## [TEXT FOR ANALYSIS]

It isn’t as though BI wasn’t already promoting woo as Orac pointed out well:
Of course, where there's one form of woo, there's other woo. After all, it's highly doubtful that Donna Karan would try to sell her yoga program to an institution not likely to be receptive to her woo, and, boy, oh, boy is Beth Israel open to woo. Just get a load of its Continuum Center for Health and Healing. Just peruse its webpage, and it's a veritable cornucopia of woo and unscientific medical modalities. It's all there. There's leech therapy for osteoarthritis, reiki, traditional indigenous healing therapies, acupuncture, even that woo of woo, that quackery to rule all quackeries, homeopathy…
You can read the NYT article and Orac’s post about the new project, in which an entire oncology service is being revamped to promote such treatments as Yoga, Urban Zen and aromatherapy. Yoga masters, Zen instructors and a feng shui master are being turned loose on the ward.
While the project is unashamedly promotional (they’ve got T shirts emblazoned with “The Unstoppable PATH/Patient Awareness Towards Healing”) the leaders make a weak claim of doing research. According to the Times article:
While other hospitals in New York and across the country have dabbled in yoga, the new Beth Israel project is broader, better financed and more integrated into the medical protocol, and because of Ms. Karan’s concern that it might be dismissed as touchy-feely nonsense, it includes a research component. Ms. Karan hopes to prove…
Stop. Red flag. This isn’t objective research. It’s somebody setting out to prove something they’re already promoting and are already convinced “works.” What form will the “research” take? Comments from one of the project leaders, according to the NYT piece, weren’t scientifically promising:
But Dr. Benjamin Kligler, the research director in integrative family medicine for the Beth Israel-affiliated Continuum Center for Health and Healing and the research project’s principal investigator, acknowledged that the experiment of yoga teachers and their interaction with patients did not lend itself to the random, double-blind placebo trials favored in the medical world.

## [WHAT YOU WILL DO]
Please continue the text about the Beth Israel yoga and integrative-medicine project, starting right after its last sentence.

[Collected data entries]

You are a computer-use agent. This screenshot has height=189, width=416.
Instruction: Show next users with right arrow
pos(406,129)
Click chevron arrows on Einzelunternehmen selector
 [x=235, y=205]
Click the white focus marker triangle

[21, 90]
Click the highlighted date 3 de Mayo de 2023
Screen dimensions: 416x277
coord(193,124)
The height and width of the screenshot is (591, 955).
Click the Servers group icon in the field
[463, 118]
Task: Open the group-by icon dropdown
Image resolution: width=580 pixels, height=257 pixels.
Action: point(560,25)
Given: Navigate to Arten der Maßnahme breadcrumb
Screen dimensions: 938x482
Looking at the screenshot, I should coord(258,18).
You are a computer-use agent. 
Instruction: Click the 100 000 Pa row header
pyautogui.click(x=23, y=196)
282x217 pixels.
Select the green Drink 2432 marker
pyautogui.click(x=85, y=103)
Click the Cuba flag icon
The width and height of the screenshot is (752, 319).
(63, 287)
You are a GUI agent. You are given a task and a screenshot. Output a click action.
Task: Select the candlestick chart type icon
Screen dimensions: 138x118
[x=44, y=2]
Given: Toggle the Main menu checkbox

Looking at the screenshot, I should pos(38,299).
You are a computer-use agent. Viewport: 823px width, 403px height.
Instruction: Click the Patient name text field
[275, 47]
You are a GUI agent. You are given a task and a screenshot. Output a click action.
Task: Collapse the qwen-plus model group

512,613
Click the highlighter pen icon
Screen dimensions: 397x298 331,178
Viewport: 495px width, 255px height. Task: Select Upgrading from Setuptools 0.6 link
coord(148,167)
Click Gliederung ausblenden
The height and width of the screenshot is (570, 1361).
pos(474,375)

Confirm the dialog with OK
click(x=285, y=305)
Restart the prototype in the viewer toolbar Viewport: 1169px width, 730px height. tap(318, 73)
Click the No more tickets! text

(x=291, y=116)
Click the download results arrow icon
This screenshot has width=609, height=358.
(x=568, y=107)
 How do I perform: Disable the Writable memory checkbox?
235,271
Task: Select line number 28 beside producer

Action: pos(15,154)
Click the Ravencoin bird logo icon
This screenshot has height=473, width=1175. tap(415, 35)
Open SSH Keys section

## [EXERCISE OUTPUT]
“The truth is, from a very traditional research perspective, that’s a problem,” Dr. Kligler conceded, adding that it might be time for the medical establishment to consider a new research model for what he called “lifestyle interventions.”
The only rigorous way to study modalities like Yoga is in a single blinded fashion with comparable “sham” postures and mantras in the comparison group. But as I said before that type of research has never been done with modalities like Yoga and, judging from the comments of the boosters of this study, is unlikely to be done in this instance.
2 comments:
I understand the concerns, and I agree with them.
But we keep making it harder for hospitals to get paid with DRG undercoding, "never events", more uninsured and underinsured.
We keep adding more unfunded mandates to hospitals.
How else can they keep their doors open except by increasing revenue? And how can they do that without the woo factor?
Make it easier for the health care system (and docs, and nurses) to stay fiancially viable and the woo with fade out quickly.
Good point. Maybe then woo would become a "never event."